Undergraduate demographics as of Fall 2023
| Race and ethnicity | Total |  |
| White | 79% |  |
| Black | 6% |  |
| Hispanic | 6% |  |
| Two or more races | 4% |  |
| Asian | 2% |  |
| International student | 1% |  |
| Unknown | 1% |  |
Economic diversity
| Low-income | 33% |  |
| Affluent | 67% |  |

Penn State New Kensington has 20 student organizations that are academic, social, and professional in nature. The Campus Activities Board (CAB) and Student Life Office host a large range of events and activities for students that supplement their academic experience on campus. Most activities hosted by CAB and Student Life are free of charge or come at reduced costs to the students participating. One of the signature programs of student life at Penn State New Kensington is the Penn State in Pittsburgh program, which introduces students to the cultural, athletic, and recreational activities of the Pittsburgh region.

=== Athletics ===
Penn State–New Kensington teams participate as a member of the United States Collegiate Athletic Association (USCAA). The Nittany Lions are also a member of the Pennsylvania State University Athletic Conference (PSUAC).

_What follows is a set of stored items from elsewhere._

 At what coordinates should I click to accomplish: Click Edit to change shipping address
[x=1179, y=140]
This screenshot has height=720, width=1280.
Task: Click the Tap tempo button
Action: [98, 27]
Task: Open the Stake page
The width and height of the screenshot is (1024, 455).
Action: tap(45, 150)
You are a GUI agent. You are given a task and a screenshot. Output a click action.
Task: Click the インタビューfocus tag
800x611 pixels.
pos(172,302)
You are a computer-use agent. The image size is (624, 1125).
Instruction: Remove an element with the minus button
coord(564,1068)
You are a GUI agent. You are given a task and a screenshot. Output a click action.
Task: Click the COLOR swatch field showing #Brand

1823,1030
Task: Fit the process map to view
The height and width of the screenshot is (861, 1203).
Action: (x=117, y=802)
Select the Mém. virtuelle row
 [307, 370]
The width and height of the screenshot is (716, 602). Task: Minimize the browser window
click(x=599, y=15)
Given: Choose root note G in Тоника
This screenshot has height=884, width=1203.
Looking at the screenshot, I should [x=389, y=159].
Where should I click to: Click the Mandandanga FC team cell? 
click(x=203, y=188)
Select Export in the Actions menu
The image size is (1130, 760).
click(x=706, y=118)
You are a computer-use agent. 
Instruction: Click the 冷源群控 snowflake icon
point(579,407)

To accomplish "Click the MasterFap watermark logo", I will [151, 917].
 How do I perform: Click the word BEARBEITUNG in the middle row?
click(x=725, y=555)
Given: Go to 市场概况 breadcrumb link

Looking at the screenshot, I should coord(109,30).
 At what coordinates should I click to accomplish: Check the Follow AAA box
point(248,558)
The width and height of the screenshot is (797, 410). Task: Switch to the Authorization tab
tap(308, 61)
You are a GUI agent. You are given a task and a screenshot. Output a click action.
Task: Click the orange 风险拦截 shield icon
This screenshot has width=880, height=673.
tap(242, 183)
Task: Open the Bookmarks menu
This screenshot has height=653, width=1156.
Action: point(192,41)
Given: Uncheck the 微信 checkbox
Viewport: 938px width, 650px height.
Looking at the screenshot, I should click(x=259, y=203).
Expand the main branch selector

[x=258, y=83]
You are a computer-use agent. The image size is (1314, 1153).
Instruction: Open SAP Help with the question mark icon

Penn State New Kensington hosts the following athletic teams:

| Men's Teams | Women's Teams | Co-Ed Teams |
|---|---|---|
| Baseball | Basketball | Golf |
| Basketball | Softball |  |
| Soccer | Volleyball |  |

=== Facilities ===
Ten buildings on seventy-two wooded acres that includes a multi-purpose Conference Center, the 350-seat Forum Theatre, 600-seat Athletics Center; Art Gallery.
- Blissell Library: Over 40,000 books, 200 journal and newspaper subscriptions, and a small video collection. Electronic access to nearly four million volumes in Penn State's Libraries system.
- Information Technology Center: Dedicated in June 2000, the $3 million IT Center is equipped with state-of-the-art software and computer technology. The Center contains the 35-seat Allegheny Ludlum Technology Classroom; two additional multi-media classrooms, a video conferencing room, a laboratory for network simulation and pc troubleshooting, and a smaller learning studio. The IT Center contains high-end Pentium 4 workstations and it is located in the Activities Building.
- Ten Specialized Laboratories: Electro-Mechanical Engineering Technology Measurement & Instrumentation Laboratory; Electro-Mechanical Engineering Technology Control Systems Laboratory; Mechanical Engineering Laboratory; Robotics Laboratory which includes separate stations and milling stations; Electrical Engineering Technology Lab; Power Laboratory; Computer Aided Drafting and Design Laboratory; Drafting Classroom; Biomedical Engineering Technology Laboratory (one of only three in the country); Biomedical Engineering Technology Operating Laboratory.
- Computer Center: Large student laboratory, two teaching laboratories and a faculty laboratory; five-to-one student to computer ratio is one of the lowest ratios in the university; students receive e-mail and Internet account.